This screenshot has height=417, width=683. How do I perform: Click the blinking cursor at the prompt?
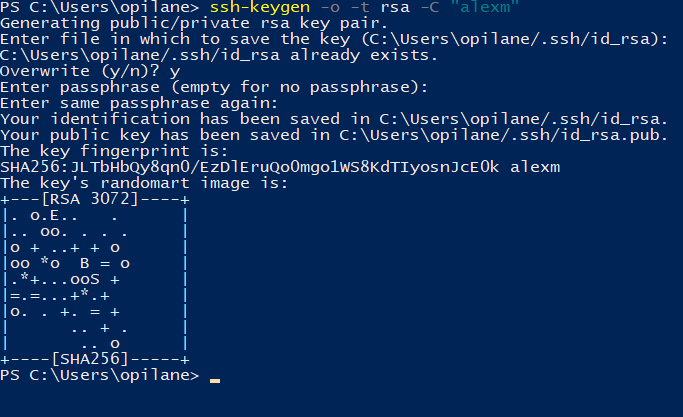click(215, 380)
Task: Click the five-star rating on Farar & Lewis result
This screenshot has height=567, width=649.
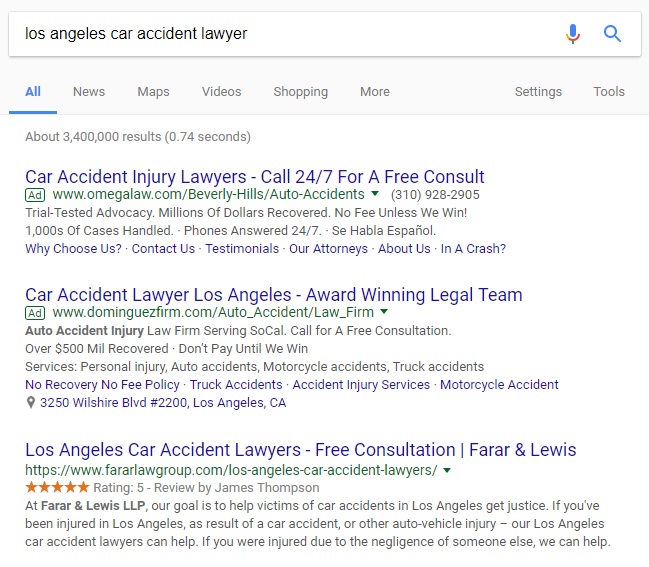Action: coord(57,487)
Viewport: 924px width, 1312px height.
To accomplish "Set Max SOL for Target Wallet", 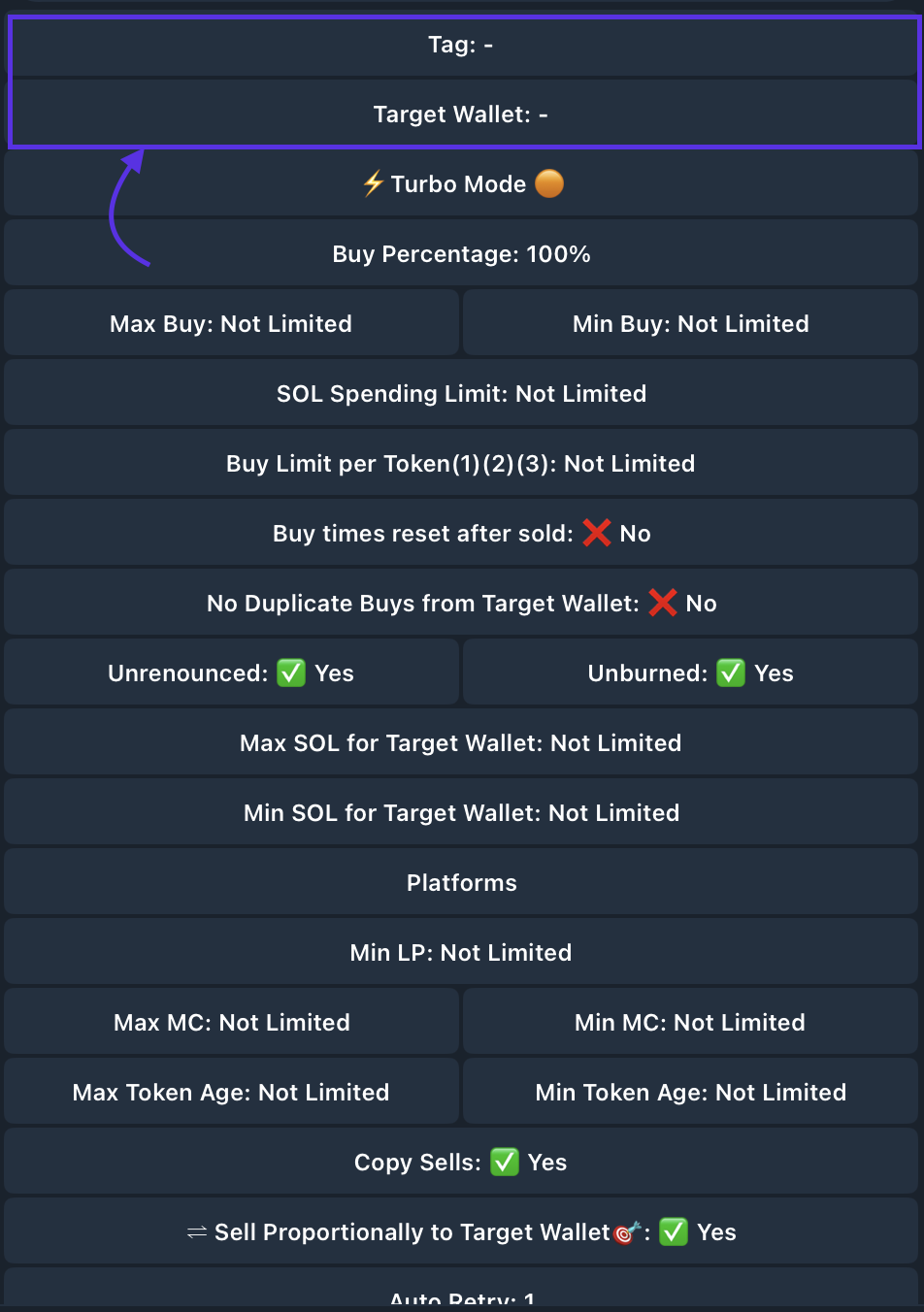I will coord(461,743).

= HOW TO COMPLETE THIS TASK =
In the answer, include exactly the lines from the top of the entries through the line containing "Viewport: 924px width, 1312px height.", and nothing else, not even the pictures.

= FINISHED EXERCISE =
This screenshot has height=417, width=683. How do I perform: Click the blinking cursor at the prompt?
click(215, 380)
Task: Click the five-star rating on Farar & Lewis result
This screenshot has height=567, width=649.
Action: coord(57,487)
Viewport: 924px width, 1312px height.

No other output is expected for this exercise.